Mary was silent, and then an unbearable sorrow filled her eyes. Her lips parted but she did not speak. She did not need to.

Jack stared at her in shock. “No,” he whispered, because it could not be true. He was supposed to have had a chance to say he was sorry. He’d come all the way to Ireland. He wanted to say he was sorry.

“He died, Jack.” Mary blinked several times, her eyes glistening. “It was two years ago. I didn’t know how to find you. You never gave us an address.”

Jack turned, taking a few steps toward the rear of the house. If he stayed where he was, someone could see him. Everyone was in the drawing room. If they looked through the doorway, they would see him, struck, ready to cry, maybe ready to scream.

“Jack?” It was Mary, and he could hear her steps moving cautiously toward him. He looked up at the ceiling, taking a shaky, open-mouthed breath. It didn’t help, but it was all he could manage.

Mary laid her hand on his arm. “He told me to tell you he loved you.”

“Don’t say that.” It was the one thing he couldn’t hear. Not just now.

“He did. He told me he knew you would come home. And that he loved you, and you were his son. In his heart, you were his son.”

He covered his face with his hands and found himself pressing tight, tighter, as if he could squeeze this all away. Why was he surprised? There was no reason he should be. William was not a young man; he’d been nearly forty when he married Mary.

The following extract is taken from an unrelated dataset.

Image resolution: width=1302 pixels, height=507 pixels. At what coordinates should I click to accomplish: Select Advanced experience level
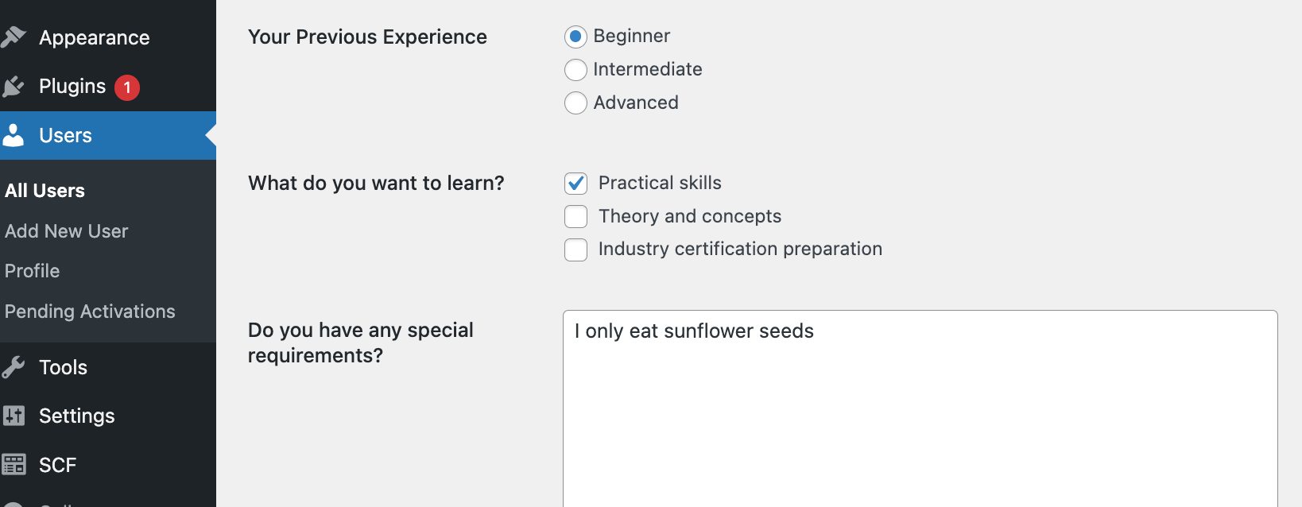(x=575, y=103)
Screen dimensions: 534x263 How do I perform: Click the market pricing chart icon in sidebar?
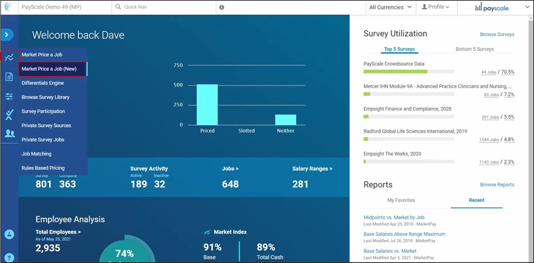(x=8, y=57)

Did he think that life would have stood still in his absence? That no one would have changed, or grown…or died?

“I should have come back,” he said. “I should have-Oh, God, I’m such an idiot.”

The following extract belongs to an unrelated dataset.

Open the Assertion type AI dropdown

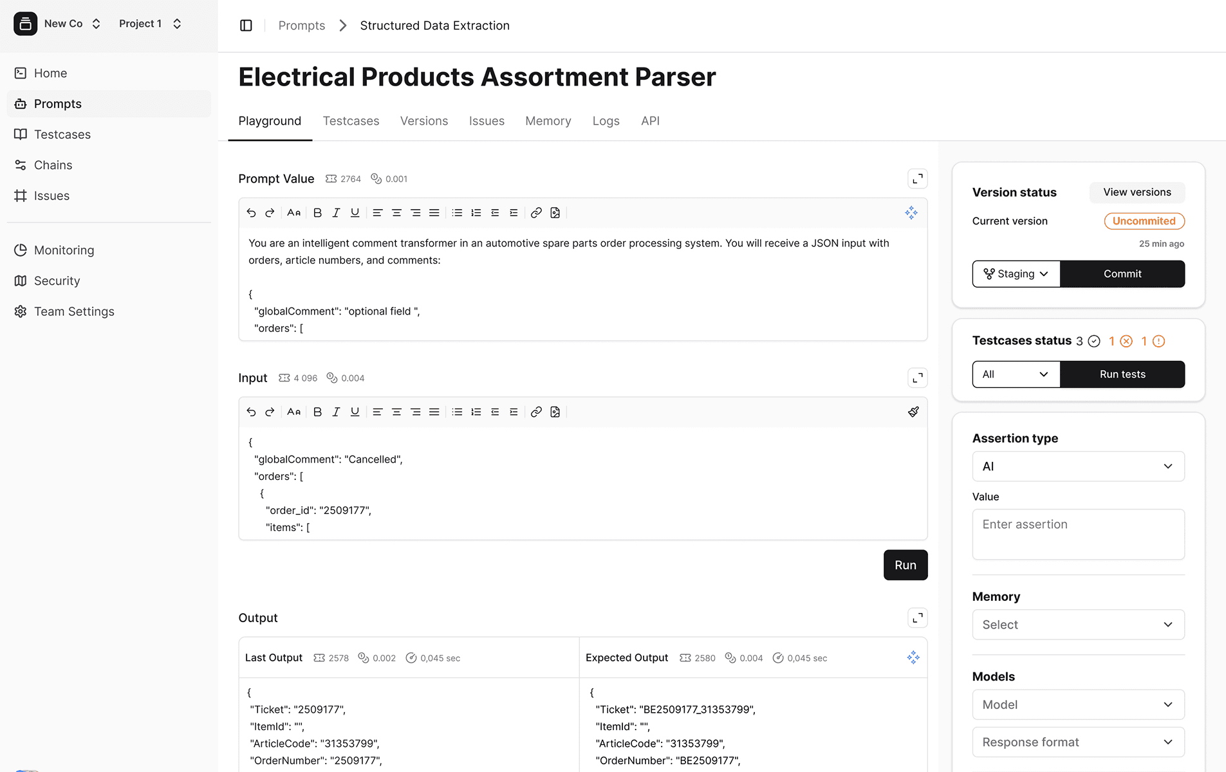pos(1078,466)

Mary touched his hand, pulled it gently down and held it. And then she pulled him out of the hall, into the nearest room. His uncle’s study.

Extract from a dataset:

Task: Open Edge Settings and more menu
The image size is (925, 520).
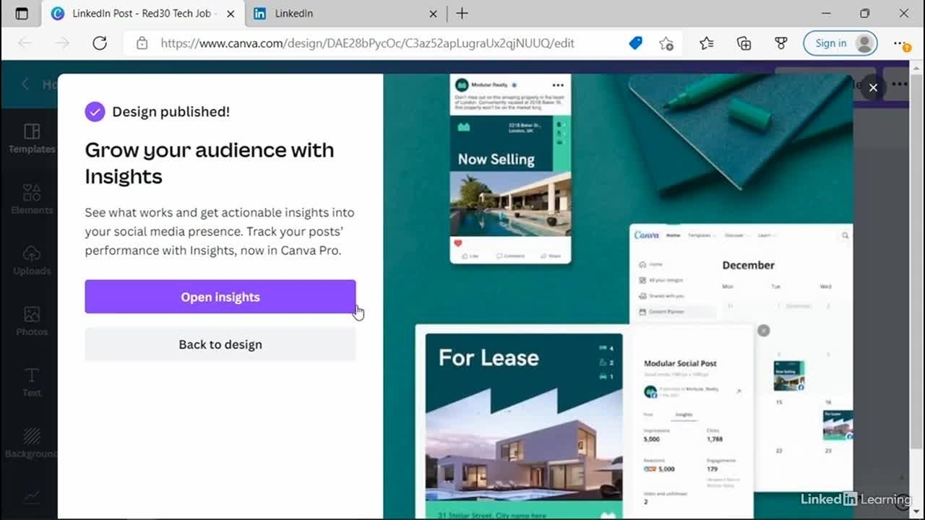Action: (900, 43)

Jack walked over to the desk. It was a hulking, behemoth of a thing, the wood dark and scuffed and smelling like the paper and ink that always lain atop it.

But it had never been imposing. Funny, he’d always liked coming in here. It seemed odd, really. He’d been an out of doors sort of boy, always running and racing, and covered in mud. Even now, he hated a room with fewer than two windows.

But he had always liked it here.

He turned to look at his aunt. She was standing in the middle of the room. She’d closed the door most of the way and set her candle down on a shelf. She turned and looked back at him and said, very softly, “He knew you loved him.”

He shook his head. “I did not deserve him. Or you.”

“Stop this talk. I won’t hear it.”

“Aunt Mary, you know…” He put his fisted hand to his mouth, biting down on his knuckle. The words were there, but they burned in his chest, and it was so damned hard to speak them. “You know that Arthur would not have gone to France if not for me.”

She stared at him in bewilderment, then gasped and said, “Good heavens, Jack, you do not blame yourself for his death?”

“Of course I do. He went for me. He would never have-”

“He wanted to join the army. He knew it was that or the clergy, and heaven knows he did not want that. He’d always planned-”

“No,” Jack cut in, with all the force and anger in his heart. “He hadn’t. Maybe he told you he had, but-”

“You cannot take responsibility for his death. I will not let you.”

“Aunt Mary-”

“Stop! Stop it!”

The heels of her hands were pressed against her temples, her fingers wrapping up and over her skull. More than anything, she looked as if she were trying to shut him out, to put a stop to whatever it was he was trying to tell her.